Iniziando questo tempo di quaresima, che scandirà i ritmi del nostro cammino di conversione, ci sentiamo proporre una parola che ha il tono un poco diverso dall’idea comune che abbiamo sulla quaresima.
Il dono dell’alleanza, ai tempi di Noè, viene fatto all’insegna dell’arcobaleno: il Dio della luce unisce a sé il creato; il dono del battesimo ci rivela la «magnanimità» del Padre e il sacrificio redentivo del Figlio: Pietro nella seconda lettura dice che il battesimo è come «un’arca», nella quale non si opera solo una purificazione, ma soprattutto un’invocazione di Dio da parte dell’uomo e una comunione col Cristo risorto come dono del Padre; nel vangelo, l’esperienza di Gesù nel deserto e il primo annuncio della «buona notizia» secondo Marco sembrano segnare l’ora decisiva per la storia.
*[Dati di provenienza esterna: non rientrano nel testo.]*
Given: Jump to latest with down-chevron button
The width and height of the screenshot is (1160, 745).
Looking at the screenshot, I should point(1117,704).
E’ una quaresima, questa, che comincia all’insegna di una grande speranza: convertirsi è dare corpo e concretezza in noi alla speranza, che ha le sue radici su quanto Dio ha fatto per noi. Vogliamo rivivere il cammino della speranza nei gesti e nelle parole di Cristo riportate dal vangelo. Marco ci propone appena quattro versetti, ma densissimi di significato; da essi cercheremo di entrare nella profondità della parola di Dio.
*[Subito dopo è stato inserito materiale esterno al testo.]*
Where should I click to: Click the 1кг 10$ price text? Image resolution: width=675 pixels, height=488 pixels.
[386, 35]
Marco, arrivato appena al v. 12 del primo capitolo del suo vangelo, già per la terza volta nomina lo Spirito; ne aveva parlato una prima volta riportando la predicazione del Battista, dove è detto che Cristo è colui che «battezzerà in Spirito santo» (v. 8); una seconda volta lo Spirito compare al Giordano, quando scende e rimane su Gesù al momento del battesimo (v. 10); in questo v. 12 si dice che lo Spirito conduce Gesù nel deserto. Per Marco vi è una connessione diretta tra lo Spirito e l’attività di Gesù. Se poco prima Giovanni Battista aveva annunciato la venuta di «uno più potente» di lui che avrebbe battezzato nello Spirito, al Giordano ci viene rivelato chi è questo «più forte», mentre riceve lo Spirito; ora nel deserto la tentazione ci rivela in modo esplicito e chiaro che questo più forte, una volta rivestito dello Spirito, ha il potere di vincere satana, e quindi può inaugurare la prima forma di vita, quella dell’Eden. In questo modo la «buona notizia» non solo è annunciata, ma anche realizzata: il Signore Gesù, che possiede lo Spirito, è il Regno.
Nel racconto delle tentazioni, è specifico di Marco il fatto che il cammino di Gesù nel deserto sia opera di uno Spirito che opera su Gesù una specie di azione coercitiva. Il termine italiano «sospingere» è molto smorzato; nel testo greco il termine indica «spingere con forza»: è lo stesso termine che Marco usa per indicare la «cacciata» degli spiriti dagli indemoniati. Cristo è come afferrato dalla potenza di Dio. Dopo l’investitura al Giordano, il primo verbo di moto, riferito a Cristo, ha lo Spirito come soggetto e indica un’azione violenta: è come il segno di una partenza decisiva per un cammino tutto particolare, la cui forza di spinta è come un vento impetuoso che viene da Dio.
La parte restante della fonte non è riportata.